I have to ask what's wrong with the current system but add triple (quad for Druids) spec? I don't see why this change is needed. Only reason I see for it, is to give Scribes something to keep them relevant with glyphs gone
I have to ask what's wrong with the current system but add triple (quad for Druids) spec? I don't see why this change is needed. Only reason I see for it, is to give Scribes something to keep them relevant with glyphs gone
There is nothing wrong with this change. Just a bunch of hipster/fotm blizz haters finding another minor thing to rage at.
"The further a society drifts from the truth the more it will hate those who speak it" - George Orwell
I don't have a huge problem with the change honestly. I am kinda over the phase of my life where Blizzard can surprise me or get a rise out of with their huge swings as they knee jerk around how they design the game. Which I kinda feel this is. A classic knee jerk. I do think they have some point in talents needing to feel more important than a dip switch you hit constantly. But I think it could have been more easily handled by just tossing a 5 to 10 minute CD on each row of talents between changes instead of a forced travel back to town. That way your not going to be talent switching on every pack of trash. But you can adjust and try new things on bosses and adapt them every couple pulls as you progress as you learn the boss. For me it feels like a solid middle ground that accomplishes most of everything Blizzard wants but still leaves adaptable play style alive without wasting everyone's time when you realize your talents just happen to be garbage for a particular boss.

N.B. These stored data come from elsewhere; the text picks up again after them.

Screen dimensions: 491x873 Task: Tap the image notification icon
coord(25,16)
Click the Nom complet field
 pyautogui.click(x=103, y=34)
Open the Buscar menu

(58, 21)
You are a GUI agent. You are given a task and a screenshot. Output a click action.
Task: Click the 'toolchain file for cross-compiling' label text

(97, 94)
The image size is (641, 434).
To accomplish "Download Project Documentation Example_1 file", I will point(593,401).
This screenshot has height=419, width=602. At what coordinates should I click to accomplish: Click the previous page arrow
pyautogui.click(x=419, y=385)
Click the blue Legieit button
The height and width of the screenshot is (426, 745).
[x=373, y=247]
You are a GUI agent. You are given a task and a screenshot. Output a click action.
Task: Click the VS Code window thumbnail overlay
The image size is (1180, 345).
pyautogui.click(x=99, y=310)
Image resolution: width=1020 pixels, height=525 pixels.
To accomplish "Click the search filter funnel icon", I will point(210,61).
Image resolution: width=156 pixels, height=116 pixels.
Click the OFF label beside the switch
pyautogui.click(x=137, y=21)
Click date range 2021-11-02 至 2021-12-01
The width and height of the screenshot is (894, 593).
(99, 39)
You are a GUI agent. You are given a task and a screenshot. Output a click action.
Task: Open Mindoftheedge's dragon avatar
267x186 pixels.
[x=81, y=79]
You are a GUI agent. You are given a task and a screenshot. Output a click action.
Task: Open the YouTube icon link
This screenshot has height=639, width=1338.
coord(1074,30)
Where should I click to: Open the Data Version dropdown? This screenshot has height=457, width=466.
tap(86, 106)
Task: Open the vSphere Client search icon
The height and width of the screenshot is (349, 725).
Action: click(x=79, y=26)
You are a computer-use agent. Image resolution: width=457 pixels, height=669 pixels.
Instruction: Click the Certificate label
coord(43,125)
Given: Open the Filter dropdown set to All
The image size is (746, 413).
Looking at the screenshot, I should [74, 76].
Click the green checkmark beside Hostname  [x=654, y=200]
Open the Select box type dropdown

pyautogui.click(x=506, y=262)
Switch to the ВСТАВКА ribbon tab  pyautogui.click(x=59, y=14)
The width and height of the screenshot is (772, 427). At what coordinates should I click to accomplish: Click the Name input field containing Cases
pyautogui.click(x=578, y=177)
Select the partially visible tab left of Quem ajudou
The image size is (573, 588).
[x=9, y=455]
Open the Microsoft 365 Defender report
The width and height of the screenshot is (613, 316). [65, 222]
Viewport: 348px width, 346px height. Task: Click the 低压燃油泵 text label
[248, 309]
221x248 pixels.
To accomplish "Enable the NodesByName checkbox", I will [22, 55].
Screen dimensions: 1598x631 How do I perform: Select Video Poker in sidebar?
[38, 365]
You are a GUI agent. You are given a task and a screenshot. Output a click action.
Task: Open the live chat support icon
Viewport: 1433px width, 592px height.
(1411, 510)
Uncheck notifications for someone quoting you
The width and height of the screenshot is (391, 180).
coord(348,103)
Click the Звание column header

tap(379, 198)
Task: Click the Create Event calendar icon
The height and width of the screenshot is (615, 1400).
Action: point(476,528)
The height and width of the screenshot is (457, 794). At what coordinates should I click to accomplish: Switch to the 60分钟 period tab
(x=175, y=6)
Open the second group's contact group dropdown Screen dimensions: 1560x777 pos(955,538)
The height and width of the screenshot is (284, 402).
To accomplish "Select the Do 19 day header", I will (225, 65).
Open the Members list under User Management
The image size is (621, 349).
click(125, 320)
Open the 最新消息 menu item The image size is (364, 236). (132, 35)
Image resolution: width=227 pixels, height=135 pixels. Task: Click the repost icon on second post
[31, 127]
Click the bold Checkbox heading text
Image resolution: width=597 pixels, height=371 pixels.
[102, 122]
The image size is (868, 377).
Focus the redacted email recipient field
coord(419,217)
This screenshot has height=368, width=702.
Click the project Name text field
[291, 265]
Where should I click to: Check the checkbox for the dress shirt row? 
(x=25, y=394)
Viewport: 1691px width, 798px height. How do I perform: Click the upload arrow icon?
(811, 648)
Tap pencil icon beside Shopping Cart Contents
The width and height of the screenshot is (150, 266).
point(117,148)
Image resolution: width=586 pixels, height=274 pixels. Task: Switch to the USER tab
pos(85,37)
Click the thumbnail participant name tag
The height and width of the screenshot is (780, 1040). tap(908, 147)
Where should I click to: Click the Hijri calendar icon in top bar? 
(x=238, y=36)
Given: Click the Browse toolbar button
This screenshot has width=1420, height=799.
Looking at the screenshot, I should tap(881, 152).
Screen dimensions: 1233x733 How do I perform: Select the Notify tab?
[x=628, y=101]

You must raid in extremely different raids than I do. Maybe in Mythic HFC with bloated ilvls and shit you're right, it doesn't matter. But for progression raiding and ESPECIALLY top 100 raiding, you absolutely must use the proper talents if you want to have a raid spot. That's exactly what often separates a player in the top 100 from the plethora of players below -- the ability to discern proper talent selection and the ability to maximize their personal performance.
To this day things are cookie cutter anyways, every death knight will use X talent because it's the highest dps gain on fight Y.
You cannot argue against things being "cookie cutter" when you're preaching in the name of optimality.
When you want everyone to be optimal, there is only one way of being optimal. Everyone will be cookie cutter.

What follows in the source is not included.